Si deve infatti osservare che, nella maggioranza dei casi, durante il periodo
della vendemmia le cantine ricorrono all'impiego di personale e manodopera
supplementare proprio per soddisfare il maggiore carico di lavoro e che di
certo non può attendere. In altre parole, quando l'uva è matura si deve
raccogliere e non si può indugiare sul tempo, pena l'eccessiva maturazione,
quindi la compromissione della qualità del vino. Esattamente come accade in
altri ambiti della produzione agricola, si ricorre sovente a manodopera
proveniente dall'estero e che, a causa delle restrizioni imposte dalle misure
preventive e sanitarie, molti hanno avuto difficoltà a raggiungere l'Italia
oppure è stato interdetto loro l'ingresso nel nostro Paese. Si tratta di
contratti a tempo, con validità strettamente necessaria a coprire unicamente il
periodo della vendemmia, spesso ricorrendo ad agenzie interinali italiane
oppure di altri paesi. Si tratta di un'importante quota dell'economia generata
dal settore vitivinicolo, una delle tante ed evidentemente non l'unica.

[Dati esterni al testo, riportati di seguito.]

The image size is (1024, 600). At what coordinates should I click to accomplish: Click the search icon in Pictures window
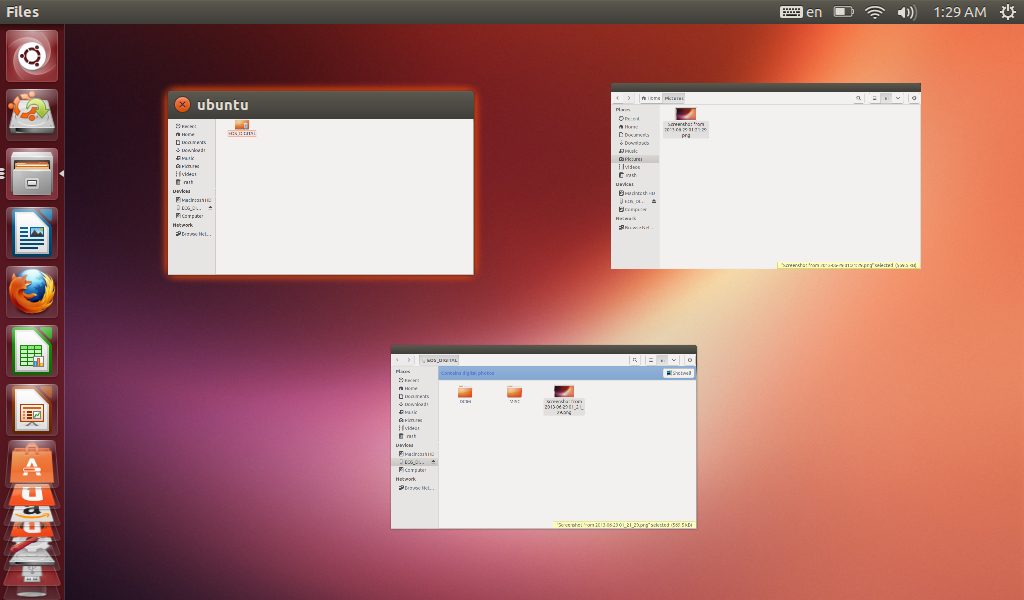click(x=859, y=98)
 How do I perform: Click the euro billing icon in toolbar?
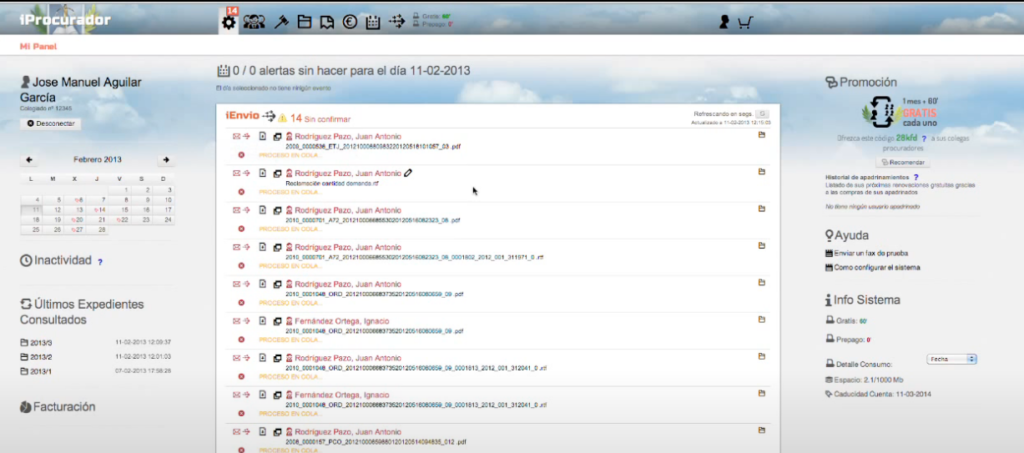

Anche gli altri principali paesi produttori di vino europei – Francia e
Spagna – stanno incontrando le medesime difficoltà e, non da meno, gli stessi
dubbi e perplessità per quanto riguarda il mercato del vino. Per questi paesi,
oltre alle misure adottate in conseguenza della pandemia da Covid-19, pesano
anche gli oramai tristemente noti dazi imposti dagli Stati Uniti d'America e
che hanno prodotto perdite ingenti nell'esportazione. A tale proposito, è
emblematico il caso della Champagne che, proprio a causa del drastico calo
delle vendite nel 2020 – sia a causa della pandemia da Covid-19, sia per i
dazi imposti dagli USA – si è decisa una drastica riduzione dei raccolti e
della produzione. Quest'anno, infatti, nella Champagne si produrranno solamente
230 milioni di bottiglie: un numero che fa riflettere se si confronta alle
produzioni degli anni passati e che erano oltre 300 milioni.
Questi tempi – come purtroppo ben sappiamo tutti – non sono semplici e
sollevano questioni epocali e certamente complesse da risolvere. Da qualche
parte si deve comunque ripartire e la vendemmia 2020 è certamente un ottimo
punto di partenza. La qualità, così dicono, è molto elevata e questo porterà
alla produzione di grandi vini. Un buon motivo per essere ottimisti sebbene
concretamente realisti e senza eccessive illusioni. Si tratta di uno sforzo
gigantesco – tuttavia necessario e fondamentale – ed è fin troppo
comprensibile che le cantine, già in evidente difficoltà per l'andamento del
mercato del 2020, sono adesso costrette a prendere altre e impegnative
decisioni. A partire dalla vigna, per poi proseguire in cantina, infine alla
bottiglia. Da qualche parte e in qualche modo si deve comunque ripartire. Sarà
difficile – già così è molto difficile e ben lo sappiamo – ma alla fine sarà
un successo. Io sono ottimista e ne sono convinto. Il temporale non dura per
sempre: prima o poi, inevitabilmente, arriva l'arcobaleno.